Morwen to her son Húrin
One of the most significant elements of J.R.R. Tolkien’s The Lord of the Rings — and missing from Peter Jackson’s misdirected films — is the almost suffocating atmosphere of great melancholy over a lost, better world; lost due to pride and jealousy. Even in the The Hobbit, a book aimed more at children than adults, it pervades the story, one that depicts the actions of pitiably small individuals against a world that, outside the green confines of Bilbo’s Shire, is dangerous and long bereft of the comforts and protections of civilization and order. It rises in The Lord of the Rings from a mournful undercurrent to a major theme. The characters cross a landscape littered with the ruins and remnants, such as the remains of Amon Sul and the titanic Argonath, of a nearly forgotten past. The once mighty elf realms, even Lothlorien, are reduced to dying shadows of what they were.
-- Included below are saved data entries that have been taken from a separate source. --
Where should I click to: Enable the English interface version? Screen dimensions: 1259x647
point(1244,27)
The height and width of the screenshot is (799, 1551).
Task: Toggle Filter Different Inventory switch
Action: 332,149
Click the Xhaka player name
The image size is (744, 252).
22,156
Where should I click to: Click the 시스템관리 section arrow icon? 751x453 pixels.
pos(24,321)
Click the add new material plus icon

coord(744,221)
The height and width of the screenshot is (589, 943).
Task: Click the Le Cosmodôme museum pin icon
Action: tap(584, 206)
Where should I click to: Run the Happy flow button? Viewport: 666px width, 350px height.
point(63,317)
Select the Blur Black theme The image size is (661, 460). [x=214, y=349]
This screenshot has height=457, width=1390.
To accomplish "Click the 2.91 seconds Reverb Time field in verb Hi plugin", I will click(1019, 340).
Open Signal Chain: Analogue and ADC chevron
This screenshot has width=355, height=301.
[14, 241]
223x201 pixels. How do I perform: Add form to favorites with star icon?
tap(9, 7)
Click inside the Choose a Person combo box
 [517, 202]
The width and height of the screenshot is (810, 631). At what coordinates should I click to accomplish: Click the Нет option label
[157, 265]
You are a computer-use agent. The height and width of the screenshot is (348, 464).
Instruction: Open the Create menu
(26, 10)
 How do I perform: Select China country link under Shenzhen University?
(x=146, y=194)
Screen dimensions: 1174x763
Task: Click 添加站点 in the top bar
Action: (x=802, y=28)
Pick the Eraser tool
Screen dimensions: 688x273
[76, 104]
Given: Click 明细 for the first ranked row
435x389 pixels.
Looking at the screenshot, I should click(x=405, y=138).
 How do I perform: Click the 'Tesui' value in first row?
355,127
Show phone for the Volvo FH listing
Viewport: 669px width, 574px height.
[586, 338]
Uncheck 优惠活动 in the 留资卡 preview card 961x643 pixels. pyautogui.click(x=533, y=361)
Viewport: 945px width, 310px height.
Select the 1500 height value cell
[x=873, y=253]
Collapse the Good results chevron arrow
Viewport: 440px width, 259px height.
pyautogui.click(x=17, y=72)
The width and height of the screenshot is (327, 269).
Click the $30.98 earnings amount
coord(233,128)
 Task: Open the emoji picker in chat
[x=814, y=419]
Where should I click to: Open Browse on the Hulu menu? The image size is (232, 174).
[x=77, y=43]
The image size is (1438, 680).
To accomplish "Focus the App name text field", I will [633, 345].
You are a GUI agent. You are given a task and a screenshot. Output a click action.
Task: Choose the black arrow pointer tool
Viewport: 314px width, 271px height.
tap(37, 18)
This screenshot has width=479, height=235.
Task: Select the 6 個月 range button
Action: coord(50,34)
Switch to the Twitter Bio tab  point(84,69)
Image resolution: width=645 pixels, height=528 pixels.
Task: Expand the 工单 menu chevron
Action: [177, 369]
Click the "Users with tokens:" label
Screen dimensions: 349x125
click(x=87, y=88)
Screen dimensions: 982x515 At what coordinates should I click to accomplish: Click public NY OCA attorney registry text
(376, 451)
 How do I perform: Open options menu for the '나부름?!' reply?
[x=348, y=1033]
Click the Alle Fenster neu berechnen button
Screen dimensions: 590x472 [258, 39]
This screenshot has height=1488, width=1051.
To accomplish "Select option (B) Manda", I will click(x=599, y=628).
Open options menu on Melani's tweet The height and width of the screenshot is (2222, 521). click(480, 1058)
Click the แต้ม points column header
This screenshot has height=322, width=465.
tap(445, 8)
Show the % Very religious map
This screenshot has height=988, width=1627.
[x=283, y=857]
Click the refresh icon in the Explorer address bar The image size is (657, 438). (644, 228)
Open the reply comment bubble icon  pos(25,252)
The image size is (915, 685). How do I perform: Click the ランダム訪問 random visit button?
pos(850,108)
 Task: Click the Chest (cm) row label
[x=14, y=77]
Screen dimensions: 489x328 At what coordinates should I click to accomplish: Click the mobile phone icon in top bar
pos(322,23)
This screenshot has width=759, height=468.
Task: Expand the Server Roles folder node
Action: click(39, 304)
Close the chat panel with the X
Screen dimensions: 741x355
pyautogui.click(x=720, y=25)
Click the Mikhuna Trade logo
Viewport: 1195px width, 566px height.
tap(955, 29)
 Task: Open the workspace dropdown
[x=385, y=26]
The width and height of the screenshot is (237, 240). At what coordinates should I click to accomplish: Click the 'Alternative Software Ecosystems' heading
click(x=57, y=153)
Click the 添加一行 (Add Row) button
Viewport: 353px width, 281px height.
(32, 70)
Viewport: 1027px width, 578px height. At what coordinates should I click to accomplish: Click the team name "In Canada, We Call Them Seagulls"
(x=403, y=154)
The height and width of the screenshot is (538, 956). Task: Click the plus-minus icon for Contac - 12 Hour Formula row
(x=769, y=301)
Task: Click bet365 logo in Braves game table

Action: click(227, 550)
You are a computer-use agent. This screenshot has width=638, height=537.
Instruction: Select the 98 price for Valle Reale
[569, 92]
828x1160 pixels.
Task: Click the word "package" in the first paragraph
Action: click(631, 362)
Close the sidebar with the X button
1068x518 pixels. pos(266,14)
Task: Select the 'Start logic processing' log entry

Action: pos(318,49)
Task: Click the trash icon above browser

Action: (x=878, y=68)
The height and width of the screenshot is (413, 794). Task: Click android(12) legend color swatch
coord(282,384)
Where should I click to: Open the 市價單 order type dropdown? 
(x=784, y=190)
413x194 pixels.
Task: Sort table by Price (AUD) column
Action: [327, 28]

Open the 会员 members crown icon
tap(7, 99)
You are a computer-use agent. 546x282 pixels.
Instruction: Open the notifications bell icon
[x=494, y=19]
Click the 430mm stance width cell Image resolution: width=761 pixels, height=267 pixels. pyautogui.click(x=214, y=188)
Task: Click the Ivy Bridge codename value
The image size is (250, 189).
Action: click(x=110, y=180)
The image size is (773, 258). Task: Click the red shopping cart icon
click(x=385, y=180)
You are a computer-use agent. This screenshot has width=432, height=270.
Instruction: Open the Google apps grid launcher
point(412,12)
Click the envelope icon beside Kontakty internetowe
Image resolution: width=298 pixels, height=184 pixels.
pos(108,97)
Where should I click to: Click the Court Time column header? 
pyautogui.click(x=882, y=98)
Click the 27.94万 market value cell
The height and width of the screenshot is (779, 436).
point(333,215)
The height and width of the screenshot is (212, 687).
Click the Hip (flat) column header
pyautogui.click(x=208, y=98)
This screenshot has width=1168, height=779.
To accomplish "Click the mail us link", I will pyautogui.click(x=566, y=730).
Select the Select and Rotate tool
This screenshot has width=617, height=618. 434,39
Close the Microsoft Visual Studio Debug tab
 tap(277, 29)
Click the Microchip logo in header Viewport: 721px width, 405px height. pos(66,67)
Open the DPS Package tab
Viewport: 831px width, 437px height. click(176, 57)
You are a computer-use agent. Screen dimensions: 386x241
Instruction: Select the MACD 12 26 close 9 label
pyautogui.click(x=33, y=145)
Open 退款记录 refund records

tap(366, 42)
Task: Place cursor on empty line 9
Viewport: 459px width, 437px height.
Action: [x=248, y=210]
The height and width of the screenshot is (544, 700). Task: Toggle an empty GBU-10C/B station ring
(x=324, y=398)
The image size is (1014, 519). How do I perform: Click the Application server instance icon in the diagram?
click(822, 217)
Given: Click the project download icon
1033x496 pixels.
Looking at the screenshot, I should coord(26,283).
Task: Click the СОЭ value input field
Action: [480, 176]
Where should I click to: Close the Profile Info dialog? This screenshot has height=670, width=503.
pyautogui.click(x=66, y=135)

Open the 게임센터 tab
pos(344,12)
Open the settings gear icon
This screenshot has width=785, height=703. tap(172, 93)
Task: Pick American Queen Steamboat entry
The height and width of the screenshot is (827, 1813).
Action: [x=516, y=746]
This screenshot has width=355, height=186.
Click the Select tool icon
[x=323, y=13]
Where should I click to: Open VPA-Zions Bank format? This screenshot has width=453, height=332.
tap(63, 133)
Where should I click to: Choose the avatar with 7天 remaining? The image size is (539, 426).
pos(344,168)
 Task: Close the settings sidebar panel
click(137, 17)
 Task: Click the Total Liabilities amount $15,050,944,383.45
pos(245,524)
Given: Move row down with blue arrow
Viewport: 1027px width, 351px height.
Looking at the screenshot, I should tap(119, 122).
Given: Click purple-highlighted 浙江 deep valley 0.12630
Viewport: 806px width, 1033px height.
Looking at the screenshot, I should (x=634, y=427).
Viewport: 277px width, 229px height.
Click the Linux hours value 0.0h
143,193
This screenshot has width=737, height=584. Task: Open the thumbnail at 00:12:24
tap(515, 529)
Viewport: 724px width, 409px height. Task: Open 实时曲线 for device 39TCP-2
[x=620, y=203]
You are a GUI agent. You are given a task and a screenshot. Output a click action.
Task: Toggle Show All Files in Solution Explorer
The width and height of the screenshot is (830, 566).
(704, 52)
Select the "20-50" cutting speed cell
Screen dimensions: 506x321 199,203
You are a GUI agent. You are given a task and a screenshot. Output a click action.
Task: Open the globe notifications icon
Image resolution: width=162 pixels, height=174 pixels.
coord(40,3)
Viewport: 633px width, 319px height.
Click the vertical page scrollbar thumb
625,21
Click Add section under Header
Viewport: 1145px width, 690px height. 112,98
The towering city of Minas Tirith is crumbling and half-empty.
It’s in the under-read The Silmarillion, Tolkien’s complex sequence of Middle-earth myths and legends, that he fully explores the litany of misbegotten oaths, pride-blinded decisions, betrayals, murders, rapes, and invasions that led to the downfall and destruction of the old world. And between two tales, those of the war of the house of Fëanor and Morgoth and the sinking of Númenor, we learn of the ruination directly underlying the events chronicled in The Lord of the Rings.
One of the worst tragedies told in The Silmarillion is that of doom laid on the family of Húrin Thalion, and specifically the fate of his son Túrin Turambar and daughter Niënor Níniel. Inspired by the Finnish story of Kullervo (a story Tolkien turned his own hand to, released in 2015 and discussed here), Túrin’s fate mimics his but is tied to a greater story that concerns not just his own family but all Middle-earth.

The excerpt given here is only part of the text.